Майк подался вперед, поставил локоть на колено и подпер рукой подбородок.
— Вы знали, что в то время у нее сложилась тяжелая ситуация дома? Что ее муж…
— О том, что она была еще замужем, я узнала только из некролога в газете. Мы думали, у нее роман с другим преподавателем.
Майк не сводил глаз с лица Глории.
— С кем?
— О, ни с кем конкретно. Но вы же знаете студентов. Стоит увидеть их вдвоем, а ей — на пять минут опоздать в класс, как ползут слухи. Глупости, конечно.
— А какие слухи? Какие имена вы помните?
— Одну неделю говорили о профессоре Локхарте, преподавателе американской истории. Потом студент с отделения естественных наук — биохимии, кажется. Я так и вижу его заумное лицо — очки в металлической оправе и с линзами цвета детской мочи. Когда этой осенью появился Рекантати и временно занял должность ректора, кое-кто из моих друзей счел, что она положила на него глаз. Время от времени в этот котел подбрасывали фамилию какого-нибудь студента.
— Скажите, вы ненавидели ее и до того, как получили плохую оценку?

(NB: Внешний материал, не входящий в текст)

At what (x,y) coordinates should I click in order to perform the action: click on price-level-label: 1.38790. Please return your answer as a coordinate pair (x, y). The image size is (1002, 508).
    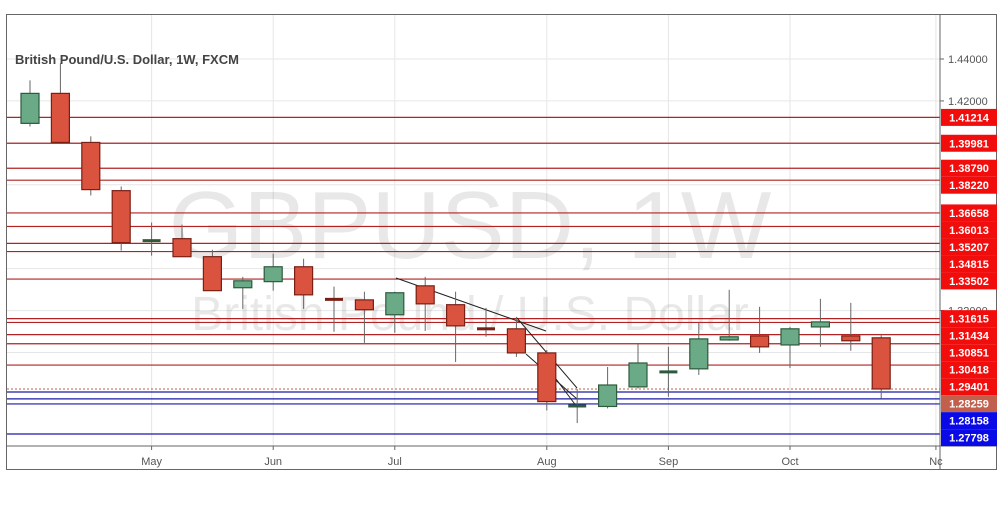
    Looking at the image, I should click on (969, 169).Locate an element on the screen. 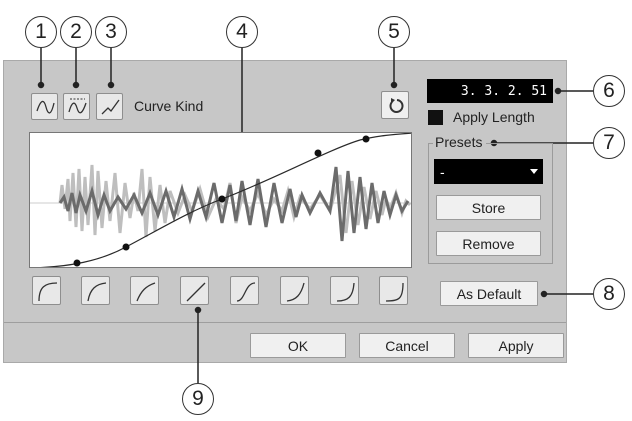 Image resolution: width=632 pixels, height=421 pixels. damped-spline-curve-icon is located at coordinates (78, 106).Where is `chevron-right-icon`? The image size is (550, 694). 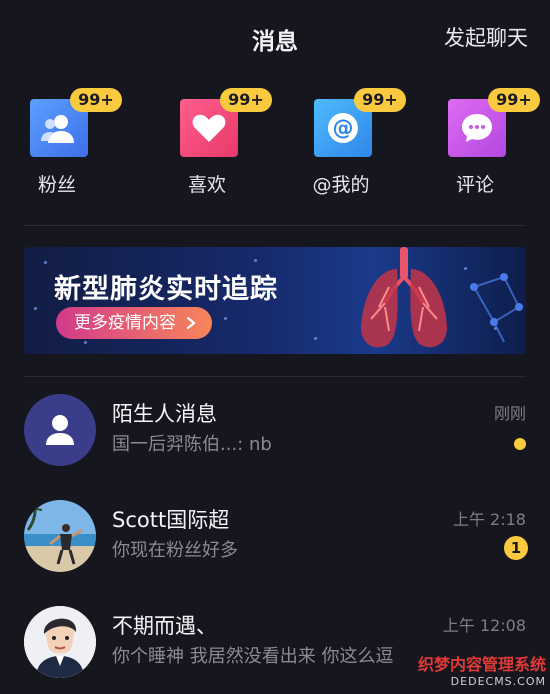 chevron-right-icon is located at coordinates (191, 323).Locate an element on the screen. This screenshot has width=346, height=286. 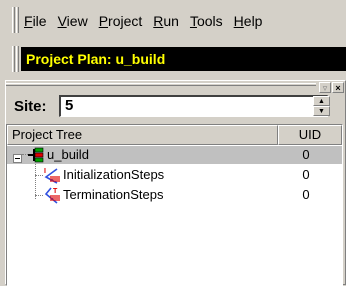
site-input: 5 is located at coordinates (194, 106).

— В ней было что-то подленькое. Вернее, в ее манерах. Она любила устраивать представления, и мы сидели на лекциях, словно загипнотизированные. Зачаровывала нас. А потом вдруг впадала в беспричинную ярость. Особенно в те дни, когда мы читали доклады. Конечно, многие оказались не столь умны, как ее студенты в Колумбийском университете. А может, она просто отыгрывалась на нас, потому что ее оттуда выгнали и перевели в Королевский колледж. В любом случае это не причина делать из нас дураков. А профессор Дакота именно так и поступала. Заставляла учеников стоять по десять — пятнадцать минут, забрасывала вопросами о малоизвестных политических событиях 1893 года. На эти вопросы было просто невозможно ответить, если, конечно, не выйти за рамки программы и не угадать, на каком году она сосредоточится сегодня. Нескольких моих одноклассников она довела до слез, и, кажется, была этим довольна. Эта карта на двери Дакоты — «БЭДЛЕНДС». Она дорожила своей репутацией.
— Шарлотта Войт — ее студентка? Она училась с вами?
— Кто?
— Студентка предпоследнего курса, которая пропала в апреле.
— Я никогда о ней не слышала.
— Что вам известно о наркотиках в колледже?
— Как и в любом другом колледже, их здесь много. Просто это не мое. Но вы можете найти кучу народа, с кем об этом поговорить.
— Вы как-нибудь связаны с раскопками, над которыми работала профессор Дакота? На острове Рузвельта?
— Нет, но Скип знает об этом. То есть профессор Локхарт. — Глория снова покраснела, на этот раз так, словно сболтнула что-то очень личное.